Alambrista

Robert Young

Etats-Unis — 35 mm, couleurs, 1 h. 30, V.O.S.T.F., inédit en France, 1977

Scénario Robert Young Images Robert Young Musique Michael Martin Son Martin Quiroz Décors Lilly Kilvert Production Michael Hausman et Irwin Young Interprétation

Domingo Ambriz (Roberto), Trinidad Silva (Joe), Linda Gillin (Sharon), Ludevina Mendez Salazar (femme de Roberto), Edward Lopez (passeur)

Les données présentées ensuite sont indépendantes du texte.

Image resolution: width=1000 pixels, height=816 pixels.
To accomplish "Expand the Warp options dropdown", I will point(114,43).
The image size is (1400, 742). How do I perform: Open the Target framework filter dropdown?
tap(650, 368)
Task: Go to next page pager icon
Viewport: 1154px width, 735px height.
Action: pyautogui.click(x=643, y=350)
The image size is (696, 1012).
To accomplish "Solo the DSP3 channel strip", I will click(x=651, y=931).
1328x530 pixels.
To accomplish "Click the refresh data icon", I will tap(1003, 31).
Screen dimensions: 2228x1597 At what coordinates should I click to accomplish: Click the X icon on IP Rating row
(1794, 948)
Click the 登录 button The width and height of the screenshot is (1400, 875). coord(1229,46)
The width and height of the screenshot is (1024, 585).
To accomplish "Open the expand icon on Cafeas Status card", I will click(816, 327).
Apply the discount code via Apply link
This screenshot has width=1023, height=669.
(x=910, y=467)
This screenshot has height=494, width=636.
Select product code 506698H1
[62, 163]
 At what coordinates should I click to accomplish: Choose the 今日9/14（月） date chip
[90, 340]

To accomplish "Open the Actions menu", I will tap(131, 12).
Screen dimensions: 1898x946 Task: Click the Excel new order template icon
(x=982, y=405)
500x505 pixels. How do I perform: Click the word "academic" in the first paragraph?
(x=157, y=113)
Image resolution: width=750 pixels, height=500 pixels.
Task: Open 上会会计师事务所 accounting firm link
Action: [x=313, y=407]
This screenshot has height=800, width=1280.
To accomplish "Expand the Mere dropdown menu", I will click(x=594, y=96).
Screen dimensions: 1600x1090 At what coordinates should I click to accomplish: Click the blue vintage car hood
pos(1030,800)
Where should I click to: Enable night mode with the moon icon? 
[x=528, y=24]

« Alambrista. Sous ce terme espagnol, servant à définir l’homme (ou la femme) qui, véritable catalyseur des rêves et aspirations d’une foule attentive, parcourt une certaine distance, juché sur un fil métallique tendu au dessus du vide, autrement dit le funambule, se cache une métaphore à partir de laquelle Robert Young a conçu un film sur la condition particulière d’un travailleur migrant, d’origine mexicaine, entré clandestinement dans le plus « édénique » des Etats des USA : la Californie. Mais cette condition particulière prend rapidement un sens général lorsque ce candidat aux travaux de cueillettes retrouve tous ceux qui, comme lui, victimes du rêve américain, ont cru qu’il suffisait de vendre sa force de travail pour être considérés comme travailleurs à part entière. » (G. Langlois). Film sur une prise de conscience, Alambrista évoque un des classiques du cinéma américain : Les Raisins de la colère, de J. Ford.